The Tiruray call their agung ensemble a kelo-agung, kalatong, or karatung. It is made up of five shallow bossed gongs of graduating size, each played by one person. The smallest, the segaron, is used as the lead instrument, providing a steady beat. The Manobo sagabong ensemble follows a similar format, consisting of five small gongs, each held by one musician playing a unique pattern with rubber mallets, interlocking with other parts. The T’boli and Palawan have similar agung ensembles: the T’boli ensemble is composed of three to four agungs with two to three of them collectively called semagi which play variations, and the other agung, tang, providing a steady beat. The Palawan call their ensemble, composed of four gongs, a basal. It includes one to two large humped, low-sounding agungs and a pair of smaller humped, higher-pitched sanangs which produce metallic sounds. The Subanon also have an agung ensemble similar to the Tiruray karatung, called a gagung sua.

Both the Bagabo and the B’laan refer to their agung ensemble as a tagunggo, a set of eight metal gongs suspended on a harness, which is played by two, three, or more people. Seven of the smaller-sized gongs produce a running melody with the eighth, largest gong playing syncopation with the other gongs to produce a particular rhythm. The Manabo also have an agung ensemble similar to the tagunggo, called a tagungguan.

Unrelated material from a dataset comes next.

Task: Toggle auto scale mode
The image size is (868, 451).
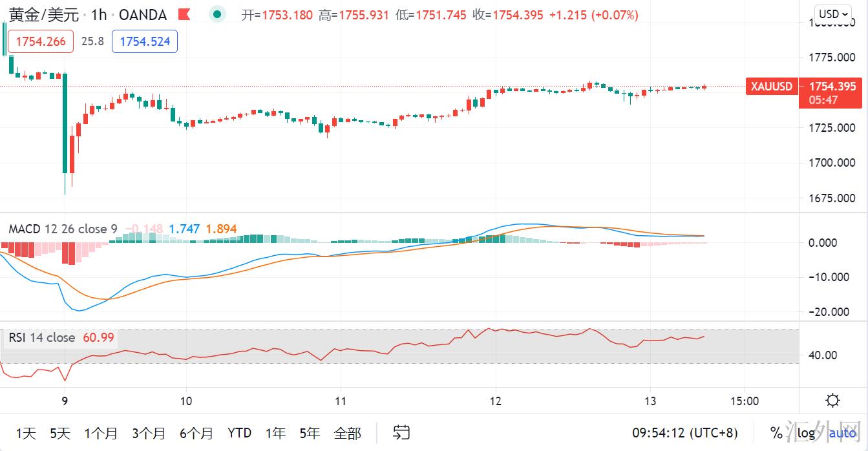Action: tap(843, 433)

The Kadazan-Dusun, located on the western coast of Sabah, refer to their agung ensemble as a tawag or bandil, which consists of six to seven large gongs in shoreline groups and 7–8 large gongs for those in interior valleys. In southwestern Sarawak, Bidayuh agung ensembles consist of nine large gongs divided into four groups (taway, puum, bandil, and sanang), while among the Iban of Sawarak, Brunei, Kalimantan, agung ensembles are smaller in comparison.
Such ensembles can either perform alone or with one or two drums, played with the hands or wooden sticks, as accompaniment. They play either homophonically or in an interlocking fashion with the gongs. These agung orchestras often perform at many types of social events, including agriculture rituals, weddings, victory celebrations, curing rites, rituals for the dead, entertainment for visitors, and other community rituals.